All of this reminds me that a colleague who was in Mumbai brought back a most interesting gift presentation e.g. a packet of freshly snipped or bit size dry fruit…whole golden raisins, almonds, walnut halves, quartered apricots and figs, caju halves… I put it all into a bottle on the table at home and even the hubby helped himself in a hungry moment! Just a handful of convenient to eat dry fruit…filling and delicious, better than any chunky pastries or cakes or mithai from the market place. Fresh fruit and dry fruit is really the most superlatively good snack of them all.

So, henceforth, I think it’s a good idea to make my own mix of fresh dry fruit, snip it into an assorted bhel of sorts and keep it conveniently close by so that instead of reaching out for a packet of cookies or biscuits one reaches out for some dry fruit when hunger strikes! A handful of dry fruit can be a very satisfying snack for kids and adults alike…take my tip if you like! Some dry fruit stores do keep mixed fruit packets but I’m never sure if the walnuts or almonds in them are fresh and crisp…ready made packs may come with 50 percent dry date or khajur pieces!

WHITE RADDISH

AND to round of for this week hey, look at the piles of fresh slender white radish coming into the market these so called wintry days. It’s the season to eat mulo or white radish or daikon as it’s called in the countries of the east where radishes of all kinds are taken seriously…radish or “lo bak” in Cantonese are indigenous to China. In the old days in village India I remember eating sliced white radish tossed in salt and lemon juice and radish chopped fine with leaves and stuffed in bhakri. You may finely grate radish and toss it in some good dark soy sauce and serve it as a relish…radishes can be sweet, savoury or pungent.
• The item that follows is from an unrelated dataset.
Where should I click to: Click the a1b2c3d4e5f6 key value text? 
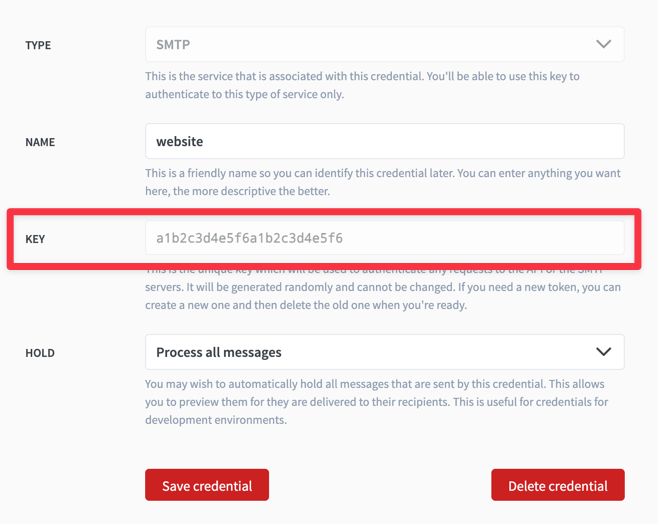tap(249, 238)
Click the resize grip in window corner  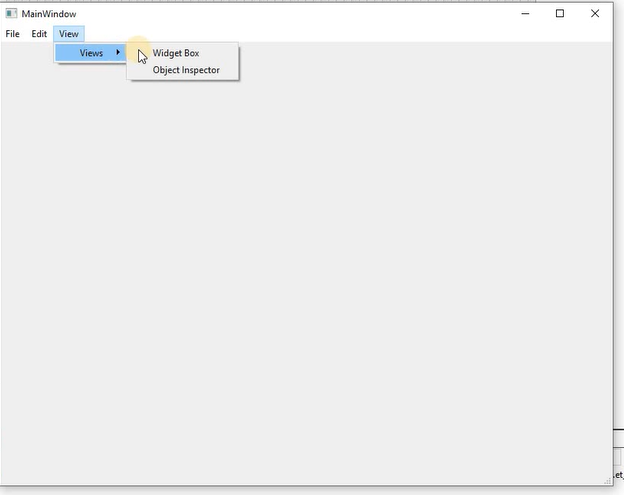coord(608,479)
This is to say eat white radish! It makes for a good digestive with fried or heavy food. Combine finely grated white radish with finely grated carrot and see how it makes a picture pretty and tempting enough to eat…in China they say carrot adds a yang balance to the ying radish, a perfect male and female combo! Radish is also weight-losing food. Dot it with a dot of tamari soy sauce (if you can get the original version from Japan) and eat it at the end of a meal…or toss a grated radish and carrot salad with gomashio and enjoy. Gomashio is a seasoned sea salt and sesame seed mix…take 15 tablespoons of white or black or brown sesame seeds and a tablespoon of Goa’s wonderful sea salt, roast each item lightly over slow heat and then crush together and store for use as a sprinkler over salads, soups, etcetera. Gomashio can make many an austere dish come alive…it’s the Japanese version of our chaat masala.